EXTRACTED INFORMATION section start

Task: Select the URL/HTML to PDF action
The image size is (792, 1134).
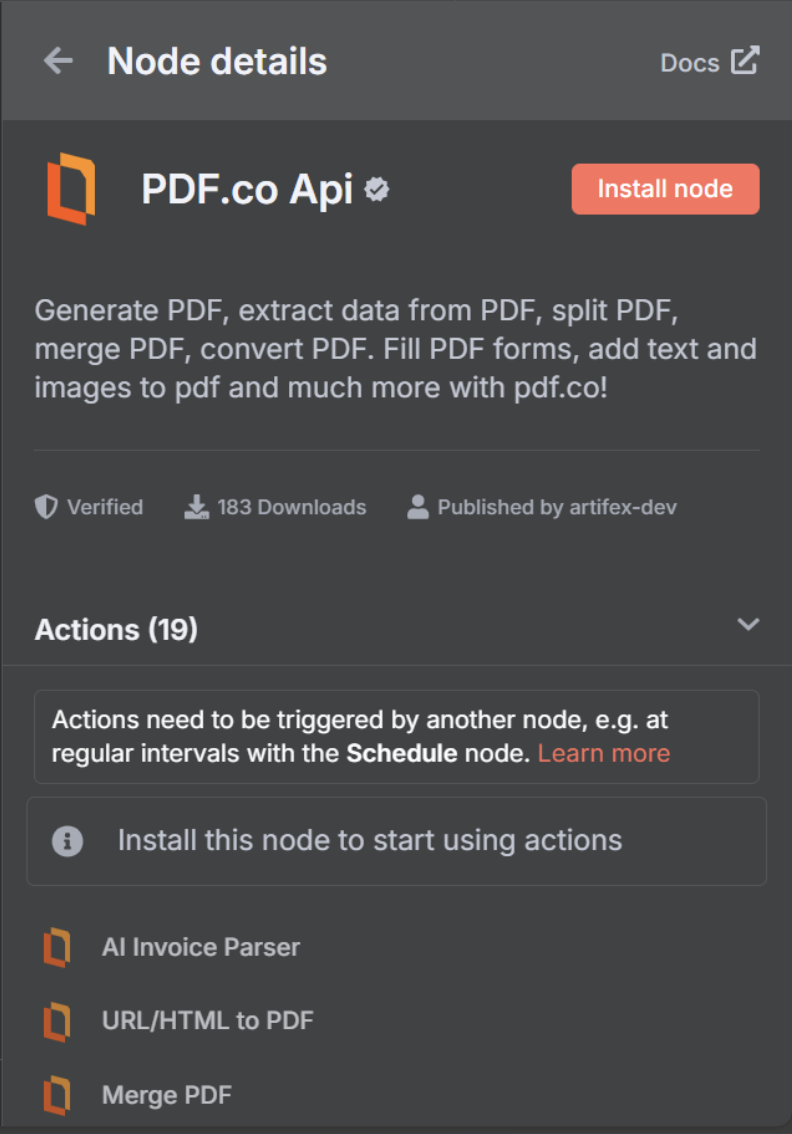Action: coord(207,1021)
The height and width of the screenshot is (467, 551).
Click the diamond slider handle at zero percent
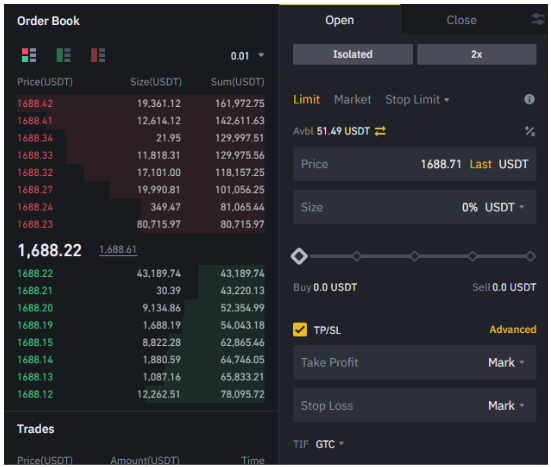coord(299,256)
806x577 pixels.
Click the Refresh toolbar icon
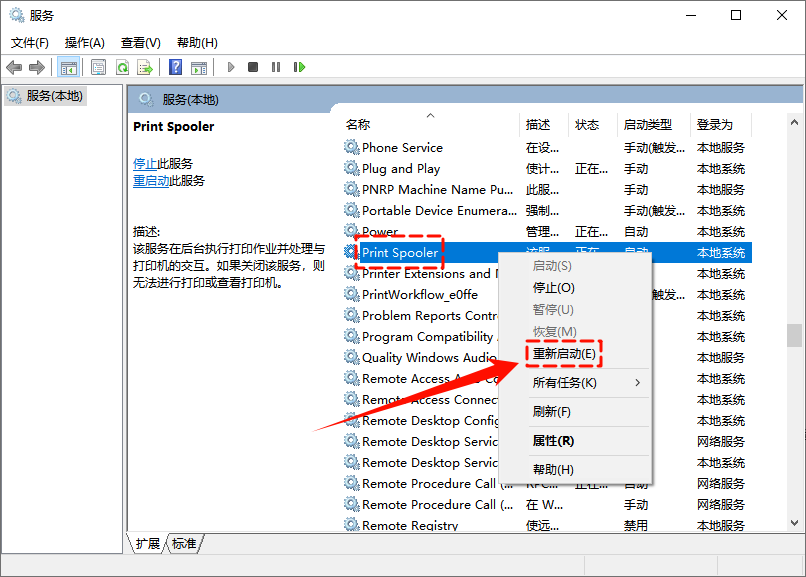(x=122, y=67)
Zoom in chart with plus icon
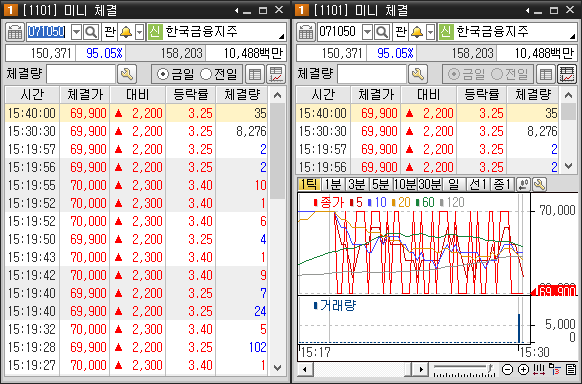Viewport: 582px width, 384px height. coord(523,369)
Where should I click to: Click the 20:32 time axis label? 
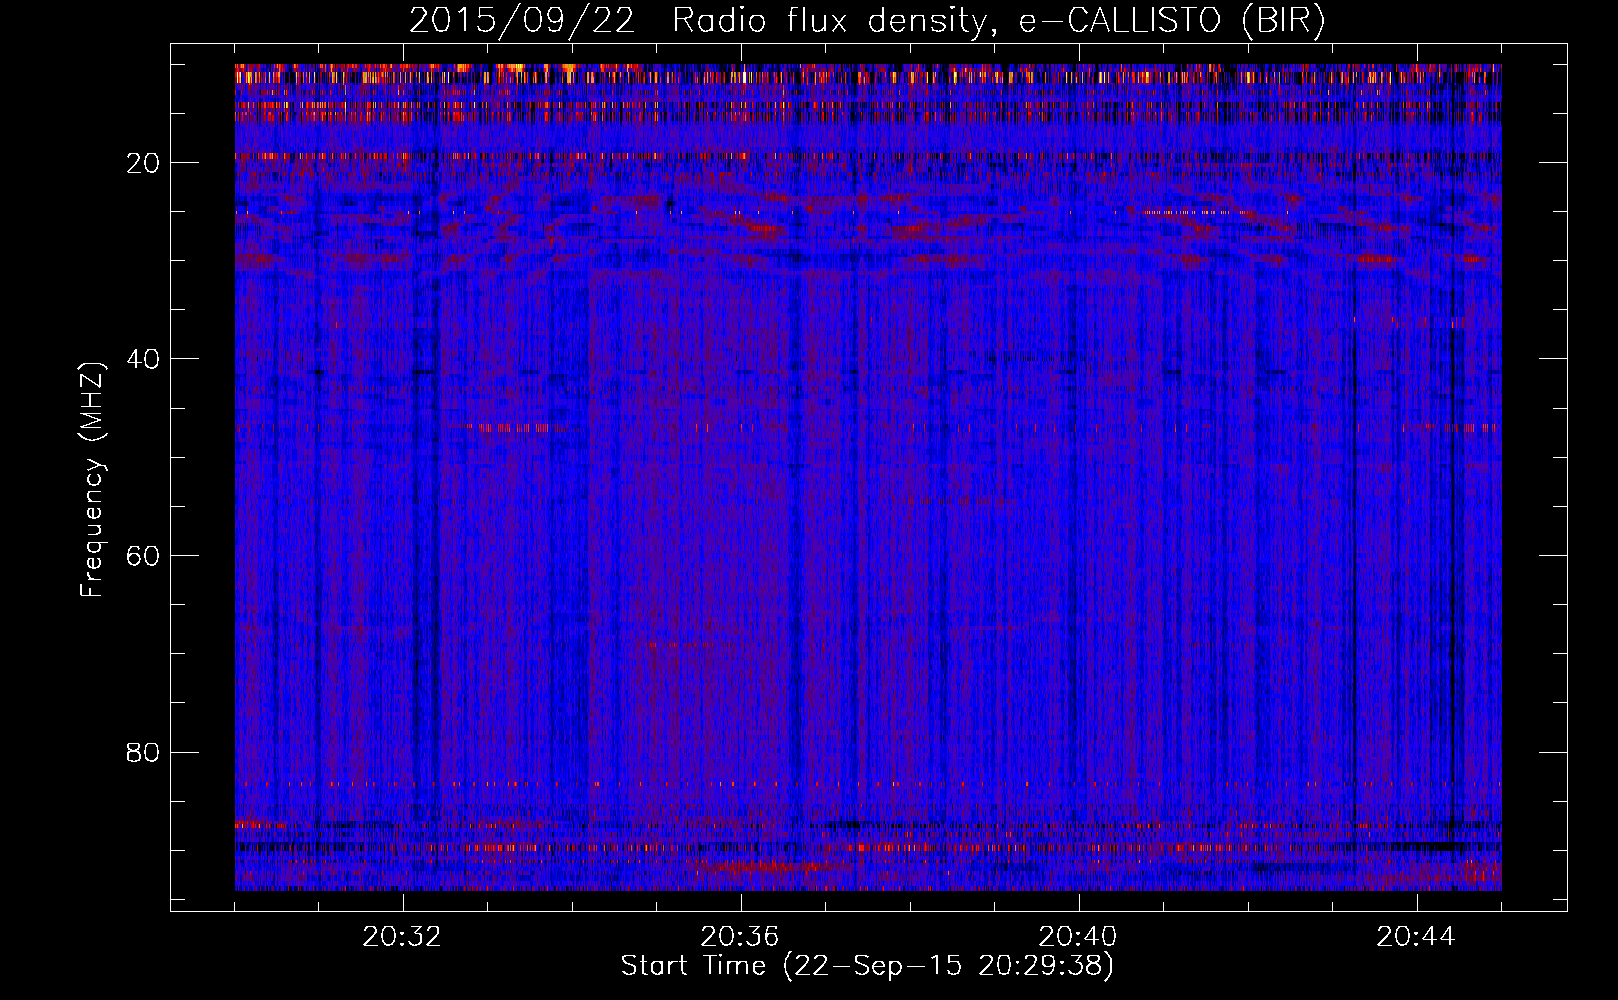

EXTRACTED INFORMATION section end

**ABOUT THIS EXERCISE**
Only the pictures are to be left out, and all of the data must otherwise be transcribed exactly.

**RESPONSE TO THIS TASK**
Task: Select the URL/HTML to PDF action
The image size is (792, 1134).
Action: coord(207,1021)
The height and width of the screenshot is (467, 551).
Click the diamond slider handle at zero percent
coord(299,256)
806x577 pixels.
Click the Refresh toolbar icon
(x=122, y=67)
Zoom in chart with plus icon
Viewport: 582px width, 384px height. coord(523,369)
Where should I click to: Click the 20:32 time axis label? 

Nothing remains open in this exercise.